DATASET RECORDS:
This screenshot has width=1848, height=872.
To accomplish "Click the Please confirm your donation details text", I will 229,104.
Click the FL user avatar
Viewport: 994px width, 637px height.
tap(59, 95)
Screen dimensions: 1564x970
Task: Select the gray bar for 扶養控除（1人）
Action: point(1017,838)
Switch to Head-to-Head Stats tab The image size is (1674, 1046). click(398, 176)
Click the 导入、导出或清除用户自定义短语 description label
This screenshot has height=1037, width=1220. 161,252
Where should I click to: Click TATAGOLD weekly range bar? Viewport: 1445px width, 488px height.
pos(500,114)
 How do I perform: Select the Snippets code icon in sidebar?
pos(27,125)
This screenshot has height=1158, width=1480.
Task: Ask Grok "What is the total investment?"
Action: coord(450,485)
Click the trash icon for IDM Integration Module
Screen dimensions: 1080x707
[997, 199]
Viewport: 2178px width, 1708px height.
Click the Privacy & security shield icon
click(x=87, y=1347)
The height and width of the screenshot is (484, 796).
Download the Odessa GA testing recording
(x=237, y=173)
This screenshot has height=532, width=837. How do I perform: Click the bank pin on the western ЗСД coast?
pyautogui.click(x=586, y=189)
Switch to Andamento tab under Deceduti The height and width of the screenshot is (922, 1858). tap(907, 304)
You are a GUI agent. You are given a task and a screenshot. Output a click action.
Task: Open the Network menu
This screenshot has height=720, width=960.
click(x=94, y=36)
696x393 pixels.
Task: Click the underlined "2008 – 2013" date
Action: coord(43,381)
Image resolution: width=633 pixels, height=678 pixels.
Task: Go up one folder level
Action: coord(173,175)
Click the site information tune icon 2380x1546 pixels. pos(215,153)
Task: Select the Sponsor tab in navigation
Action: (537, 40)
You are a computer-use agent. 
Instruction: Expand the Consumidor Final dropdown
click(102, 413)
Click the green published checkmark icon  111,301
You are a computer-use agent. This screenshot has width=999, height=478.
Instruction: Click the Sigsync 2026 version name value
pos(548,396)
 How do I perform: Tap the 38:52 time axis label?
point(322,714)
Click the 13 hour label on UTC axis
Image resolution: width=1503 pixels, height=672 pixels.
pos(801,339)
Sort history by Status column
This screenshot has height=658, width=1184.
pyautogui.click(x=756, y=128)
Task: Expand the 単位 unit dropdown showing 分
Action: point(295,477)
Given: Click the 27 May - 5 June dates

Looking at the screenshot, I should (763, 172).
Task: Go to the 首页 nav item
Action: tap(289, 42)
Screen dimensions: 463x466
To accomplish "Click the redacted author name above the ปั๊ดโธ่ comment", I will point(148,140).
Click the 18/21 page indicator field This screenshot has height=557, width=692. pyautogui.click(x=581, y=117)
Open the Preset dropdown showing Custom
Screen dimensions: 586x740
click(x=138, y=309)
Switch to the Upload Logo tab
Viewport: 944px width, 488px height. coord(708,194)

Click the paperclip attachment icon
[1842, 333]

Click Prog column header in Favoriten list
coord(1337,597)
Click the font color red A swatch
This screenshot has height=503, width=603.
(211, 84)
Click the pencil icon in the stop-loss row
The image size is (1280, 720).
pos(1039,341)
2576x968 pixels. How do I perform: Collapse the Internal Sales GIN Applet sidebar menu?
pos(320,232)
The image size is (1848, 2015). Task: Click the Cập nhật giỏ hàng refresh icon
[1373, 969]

TASK INSTRUCTIONS: Copy out everything from the line containing "Click Prog column header in Favoriten list" down through the end of the material, word for word.

THE RESULT:
Click Prog column header in Favoriten list
coord(1337,597)
Click the font color red A swatch
This screenshot has height=503, width=603.
(211, 84)
Click the pencil icon in the stop-loss row
The image size is (1280, 720).
pos(1039,341)
2576x968 pixels. How do I perform: Collapse the Internal Sales GIN Applet sidebar menu?
pos(320,232)
The image size is (1848, 2015). Task: Click the Cập nhật giỏ hàng refresh icon
[1373, 969]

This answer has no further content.